Study Design. Cross-sectional and nonexperimental.
Objective. To detect and compare functional abnormalities in the esophagus and esophagogastric junction in 2 groups with chronic spinal injuries, 1 with injuries at the phrenic innervation level and the other at upper thoracic levels, and to relate these to gastroesophageal reflux containment.
Summary of Background Data. There are no studies on esophageal manometry with pH metering among spinal cord injury patients. Worldwide statistics reveal that the prevalence of gastroesophageal reflux disease among spinal cord injury patients is greater than among the general population, at around 22% to 27%. The “diaphragmatic crura” has been recognized as an important antireflux barrier and should functionally be considered to be a muscle separated from the costal diaphragm.
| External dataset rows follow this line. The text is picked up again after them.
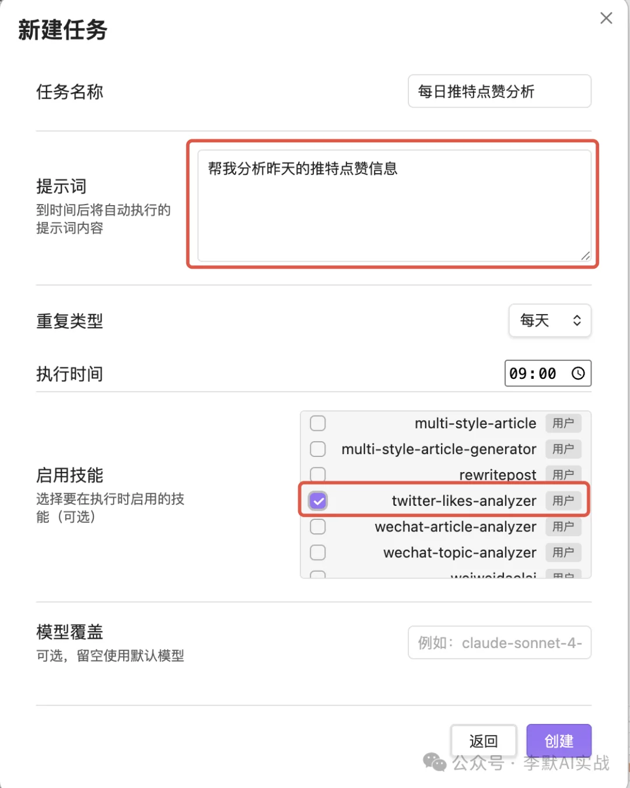Click the 返回 button
This screenshot has width=630, height=788.
pos(484,741)
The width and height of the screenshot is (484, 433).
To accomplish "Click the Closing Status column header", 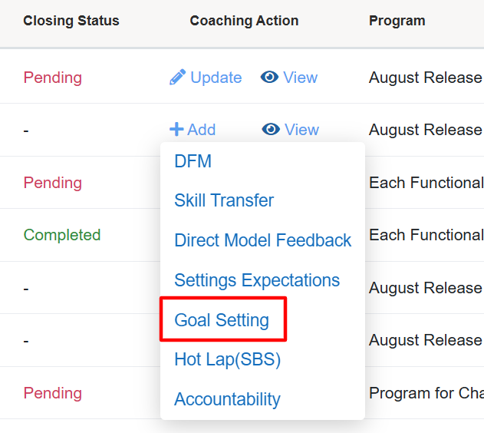I will 71,21.

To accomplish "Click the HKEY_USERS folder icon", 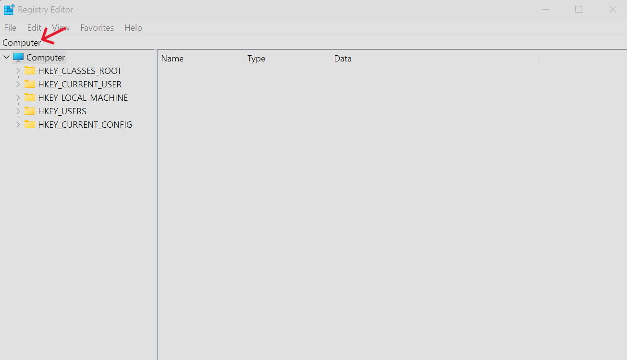I will [30, 111].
However, doubts remain regarding whether this difference relates to its innervation.
Methods. This was a cross-sectional study on 29 patients with complete spinal cord injuries: 14 quadriplegics (level C4) and 15 paraplegics (levels T1-T7). Functional abnormalities of the esophagogastric junction, esophagus, and diaphragm were investigated using esophageal manometry and diaphragmatic video fluoroscopy. Presence of gastroesophageal reflux was investigated subjectively (pyrosis and regurgitation) and objectively (pH metering and endoscopy).
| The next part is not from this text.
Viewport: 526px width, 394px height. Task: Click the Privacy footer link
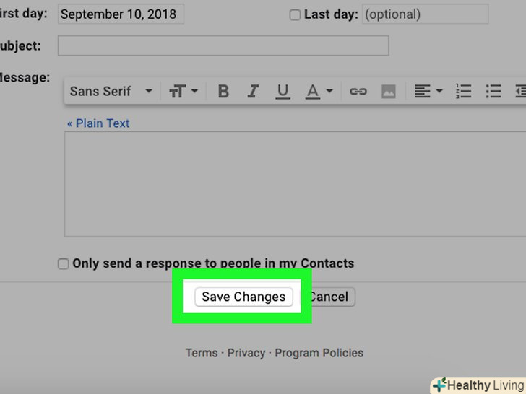tap(246, 353)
Results. The incidence of gastroesophageal reflux disease was 27.6%, without difference between the groups. This became statistically significant when the mean diaphragmatic crural pressures were compared (quadriplegics: 37.5 ± 17.8; paraplegics: 26.6 ± 7.2; P = 0.048). It was also significant in relation to the prevalence of at least one of the objective and/or subjective reflux findings and/or esophageal peristaltism (quadriplegics: 85.7%; paraplegics: 40.0%; P = 0.011).
Conclusion. Spinal injury at the level of the phrenic innervation did not predispose the quadriplegics toward greater risk of developing gastroesophageal reflux disease. Paradoxically, manometry showed significantly greater crural contractility among the quadriplegics.